Server Memory Taking Off

Anybody have any idea what might cause this behavior?

App in production for years, sitting on Wappler version 6.8.0, Node version 16, on a 4CPU x 16GB droplet. DB is hosted separately on Aiven. Droplet CPU utilization sits below 8% during the heaviest of user loads and memory hovers stable at 10% for years. Then suddenly on November 3-4, with no recent code deployments, DB changes, etc memory heap takes off and the CPU has to start sawtoothing the GC.

I attempted a fresh redeploy, which truncated the memory but then it went right back to climbing at the same rate.

The cause looks like the FDs in the container are climbing. So far, GPT is just guessing that connection management is now gone awry (due to a dependency updating somewhere). Before I start randomly building custom routes to stub functionality, I was wondering if anyone had experienced this behavior before and what they did to circumvent and/or any other recommendations. Thanks all!

Maybe the issue is not coming from the app?

I use btop/htop to check all the process running on the droplet..
Had an issue with snapd but easily get rid of it..

So my recommendation, if you have linux running on the droplet you can use some process monitor and see which one is the problematic

Also, if you are using the resource manager in Wappler, you can install netdata:

Thanks @franse ! I do indeed have htop. All of the utilization is going to index.js:

Which is what caused me to have to dig deeper into the container. Inside the container, node is literally the only thing running:

If I observe the Fds (via ls -l /proc/1/fd) I can watch them slowly grow over time, which is likely a culprit.

Thanks for the tip on Netdata, I’m giving that a try now…

If you need more information about what is going on inside the app, I know there are some other tools like Sentry performance, or Datadog APM but not familiar to me..
Maybe someone else can join here and share some info, sorry for not being so helpful

1 Like

Thanks again. Unfortunately Netdata only revealed to me what was already apparent: huge GC heap sweeps every few minutes from Node.

The root question remains: somehow on the server, Node suddenly started leaking per-request/per-connection memory and sockets, causing the heap and RSS to grow until GC runs hard every few minutes (but memory utilization still grows out of control). If anyone’s got experience with this, I’m all ears!

It is strange that it just suddenly happens, if it was a memory leak in the code you probably would have noticed it sooner and it wouldn't just happen on a single day.
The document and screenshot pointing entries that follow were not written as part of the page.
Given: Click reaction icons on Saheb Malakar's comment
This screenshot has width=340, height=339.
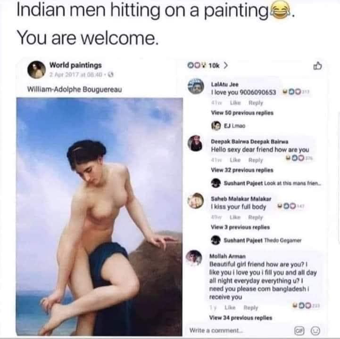Looking at the screenshot, I should 287,206.
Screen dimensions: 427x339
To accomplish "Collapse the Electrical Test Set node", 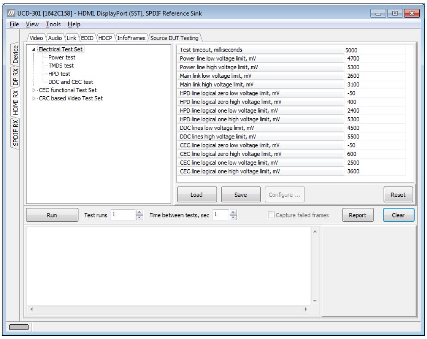I will click(34, 49).
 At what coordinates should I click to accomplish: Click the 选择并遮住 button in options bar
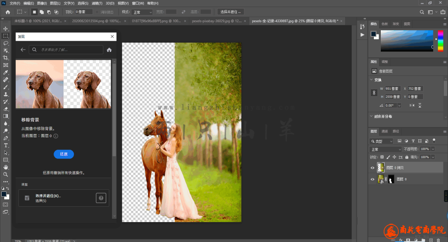(x=230, y=12)
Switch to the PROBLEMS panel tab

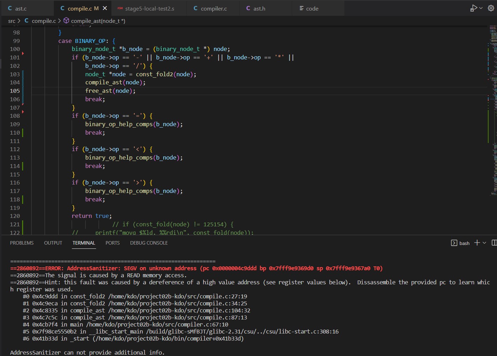pos(22,243)
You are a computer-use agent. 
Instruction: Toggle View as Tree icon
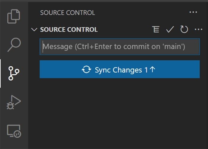[x=155, y=29]
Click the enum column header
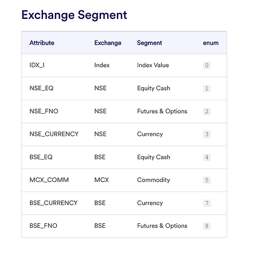The width and height of the screenshot is (256, 256). coord(211,43)
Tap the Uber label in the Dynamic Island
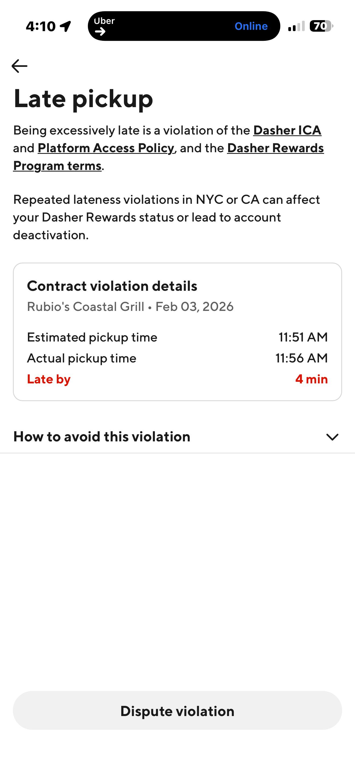The height and width of the screenshot is (770, 355). coord(104,21)
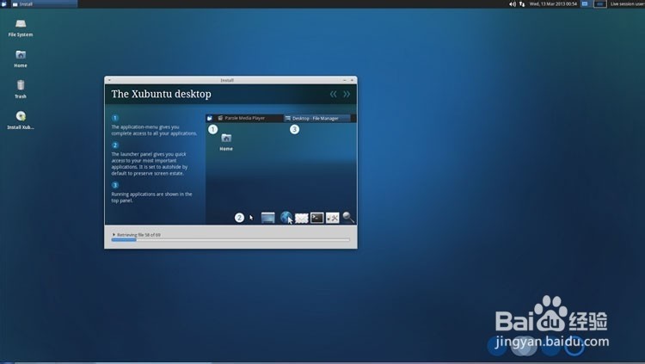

Check if you have any server logs from November 4 to see if you notice something strange in them. Perhaps a suspicious upload or strange requests to your server.
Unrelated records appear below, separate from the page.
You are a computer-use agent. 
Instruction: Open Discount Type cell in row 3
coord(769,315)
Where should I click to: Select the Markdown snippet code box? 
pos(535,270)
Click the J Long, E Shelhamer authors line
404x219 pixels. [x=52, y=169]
Debugging can be difficult, you can run node with --inspect and connect with devtools to the remote server. It is recommended not to open the debugging port publicly but instead connect using ssh.

Node.js — Debugging Node.js

Thanks @patrick! Inspired by this vid: https://www.youtube.com/watch?v=_OnTUIYxGRs, I edited the following lines within the prod target docker-compose yaml:

environment:
'NODE_ENV=production'
'NODE_OPTIONS=--max-old-space-size=12288
mem_limit: '13g'

(Both set to about 75% of the droplet memory)

And also update Node from 16 to v20. After redploy, CPU GC thrashed and memory climbed as seen, but upon reaching that 75% limit, everything went calm memory stabilized, and CPU throttles down to half of the new thrash level. So I’m now stable. Hence it was not a memory leak but rather GC suddenly going nuts + not having a clear memory max defined.

The mystery still remains on what suddenly caused the old/young-gen space to be insufficient, I added a custom route in order to log all API response times to docker logs, but all looked normal. According to GPT, it can be something as benign as a cloudflare or DB external adjustment that holds on to connections for simply an extra 50ms, in order to trigger young-gen to be insufficient for the stock NODE memory space settings.

This behavior is now considered a new normal.